▶ **TASK BRIEF**: Below are entries. Reproduce exactly the lines between the line holding "The image size is (1024, 414)." and the line holding "Click the 查看上一页", inclusive, and only those.

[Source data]

● ● ● ● ●

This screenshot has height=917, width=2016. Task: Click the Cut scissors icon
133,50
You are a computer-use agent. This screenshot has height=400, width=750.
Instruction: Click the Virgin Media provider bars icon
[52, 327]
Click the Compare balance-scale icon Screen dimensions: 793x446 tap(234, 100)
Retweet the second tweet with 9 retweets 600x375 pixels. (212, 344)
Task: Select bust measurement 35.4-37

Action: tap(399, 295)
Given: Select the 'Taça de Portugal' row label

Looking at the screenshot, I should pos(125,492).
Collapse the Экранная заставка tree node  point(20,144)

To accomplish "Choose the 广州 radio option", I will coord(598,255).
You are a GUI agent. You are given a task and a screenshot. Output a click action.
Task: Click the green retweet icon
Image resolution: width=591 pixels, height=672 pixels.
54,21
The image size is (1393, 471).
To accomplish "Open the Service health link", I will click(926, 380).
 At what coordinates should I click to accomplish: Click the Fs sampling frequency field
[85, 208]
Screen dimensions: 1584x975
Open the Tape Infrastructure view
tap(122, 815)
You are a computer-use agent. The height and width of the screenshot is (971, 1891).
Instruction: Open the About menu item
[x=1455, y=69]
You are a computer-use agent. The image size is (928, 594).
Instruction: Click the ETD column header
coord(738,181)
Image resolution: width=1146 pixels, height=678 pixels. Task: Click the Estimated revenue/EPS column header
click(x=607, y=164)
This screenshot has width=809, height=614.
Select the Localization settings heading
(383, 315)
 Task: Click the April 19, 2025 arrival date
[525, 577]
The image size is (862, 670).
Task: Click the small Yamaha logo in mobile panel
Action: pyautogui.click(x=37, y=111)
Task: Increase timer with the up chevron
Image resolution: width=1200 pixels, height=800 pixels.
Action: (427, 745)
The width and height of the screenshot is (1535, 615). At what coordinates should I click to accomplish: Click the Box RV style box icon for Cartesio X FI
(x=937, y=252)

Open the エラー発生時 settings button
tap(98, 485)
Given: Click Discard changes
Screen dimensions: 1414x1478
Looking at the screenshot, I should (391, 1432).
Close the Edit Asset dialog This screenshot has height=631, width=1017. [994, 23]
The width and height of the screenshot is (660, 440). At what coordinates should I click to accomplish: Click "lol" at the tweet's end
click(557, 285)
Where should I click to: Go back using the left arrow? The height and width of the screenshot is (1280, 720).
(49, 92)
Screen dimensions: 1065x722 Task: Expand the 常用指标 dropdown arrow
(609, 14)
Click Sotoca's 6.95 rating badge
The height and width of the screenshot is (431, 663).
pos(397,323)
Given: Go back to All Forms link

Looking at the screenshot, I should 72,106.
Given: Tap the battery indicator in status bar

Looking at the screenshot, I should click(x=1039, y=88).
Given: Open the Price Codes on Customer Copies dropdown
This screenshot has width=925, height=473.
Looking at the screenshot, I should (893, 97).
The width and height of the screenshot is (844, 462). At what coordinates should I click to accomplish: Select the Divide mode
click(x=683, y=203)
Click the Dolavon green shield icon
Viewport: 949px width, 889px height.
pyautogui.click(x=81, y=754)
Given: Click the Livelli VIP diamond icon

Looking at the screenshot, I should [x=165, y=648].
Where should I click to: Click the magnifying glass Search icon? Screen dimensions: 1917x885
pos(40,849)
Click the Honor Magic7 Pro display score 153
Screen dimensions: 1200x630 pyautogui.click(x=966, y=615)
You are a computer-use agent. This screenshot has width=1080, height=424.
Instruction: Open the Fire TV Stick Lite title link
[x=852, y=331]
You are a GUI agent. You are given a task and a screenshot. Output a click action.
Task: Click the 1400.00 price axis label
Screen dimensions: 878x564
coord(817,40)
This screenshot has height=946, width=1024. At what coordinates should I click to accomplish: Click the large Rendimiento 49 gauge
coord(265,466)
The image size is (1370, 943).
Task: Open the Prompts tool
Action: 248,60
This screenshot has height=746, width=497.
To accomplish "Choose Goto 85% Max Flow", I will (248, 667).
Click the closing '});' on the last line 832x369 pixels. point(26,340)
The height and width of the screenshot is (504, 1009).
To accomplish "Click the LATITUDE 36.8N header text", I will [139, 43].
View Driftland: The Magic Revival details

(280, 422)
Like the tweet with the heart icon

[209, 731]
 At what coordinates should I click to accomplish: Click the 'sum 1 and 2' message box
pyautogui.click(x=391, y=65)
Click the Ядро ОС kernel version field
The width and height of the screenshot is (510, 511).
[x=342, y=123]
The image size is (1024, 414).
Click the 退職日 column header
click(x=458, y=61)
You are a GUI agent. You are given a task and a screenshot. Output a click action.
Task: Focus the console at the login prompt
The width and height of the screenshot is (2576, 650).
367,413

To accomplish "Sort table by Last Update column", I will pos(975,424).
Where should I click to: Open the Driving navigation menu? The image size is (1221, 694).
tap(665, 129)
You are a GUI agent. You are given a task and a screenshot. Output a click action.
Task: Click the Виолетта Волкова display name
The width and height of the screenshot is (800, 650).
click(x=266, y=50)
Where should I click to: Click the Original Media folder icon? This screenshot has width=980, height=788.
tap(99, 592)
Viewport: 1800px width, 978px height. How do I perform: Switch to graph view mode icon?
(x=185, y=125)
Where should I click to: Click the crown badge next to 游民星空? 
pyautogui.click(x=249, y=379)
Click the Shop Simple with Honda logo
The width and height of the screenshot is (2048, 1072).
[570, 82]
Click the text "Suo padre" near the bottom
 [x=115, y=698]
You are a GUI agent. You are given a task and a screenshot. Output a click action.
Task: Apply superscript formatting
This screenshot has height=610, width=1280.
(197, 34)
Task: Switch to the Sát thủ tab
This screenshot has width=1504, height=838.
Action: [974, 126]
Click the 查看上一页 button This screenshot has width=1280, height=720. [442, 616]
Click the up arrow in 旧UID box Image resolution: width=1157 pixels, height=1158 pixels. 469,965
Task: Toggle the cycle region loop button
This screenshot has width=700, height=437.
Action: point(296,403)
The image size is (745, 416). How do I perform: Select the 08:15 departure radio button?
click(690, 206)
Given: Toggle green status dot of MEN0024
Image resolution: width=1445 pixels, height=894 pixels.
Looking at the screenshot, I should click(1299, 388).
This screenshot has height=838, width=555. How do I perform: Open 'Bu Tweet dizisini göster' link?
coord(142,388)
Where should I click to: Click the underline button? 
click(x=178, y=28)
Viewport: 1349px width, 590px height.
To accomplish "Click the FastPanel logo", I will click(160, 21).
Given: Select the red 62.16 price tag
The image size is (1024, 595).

● ● ● ● ●

▶ **RESULT**:
The image size is (1024, 414).
Click the 退職日 column header
click(x=458, y=61)
You are a GUI agent. You are given a task and a screenshot. Output a click action.
Task: Focus the console at the login prompt
The width and height of the screenshot is (2576, 650).
367,413

To accomplish "Sort table by Last Update column", I will pos(975,424).
Where should I click to: Open the Driving navigation menu? The image size is (1221, 694).
tap(665, 129)
You are a GUI agent. You are given a task and a screenshot. Output a click action.
Task: Click the Виолетта Волкова display name
The width and height of the screenshot is (800, 650).
click(x=266, y=50)
Where should I click to: Click the Original Media folder icon? This screenshot has width=980, height=788.
tap(99, 592)
Viewport: 1800px width, 978px height. How do I perform: Switch to graph view mode icon?
(x=185, y=125)
Where should I click to: Click the crown badge next to 游民星空? 
pyautogui.click(x=249, y=379)
Click the Shop Simple with Honda logo
The width and height of the screenshot is (2048, 1072).
[570, 82]
Click the text "Suo padre" near the bottom
 [x=115, y=698]
You are a GUI agent. You are given a task and a screenshot. Output a click action.
Task: Apply superscript formatting
This screenshot has height=610, width=1280.
(197, 34)
Task: Switch to the Sát thủ tab
This screenshot has width=1504, height=838.
Action: [974, 126]
Click the 查看上一页 button This screenshot has width=1280, height=720. [442, 616]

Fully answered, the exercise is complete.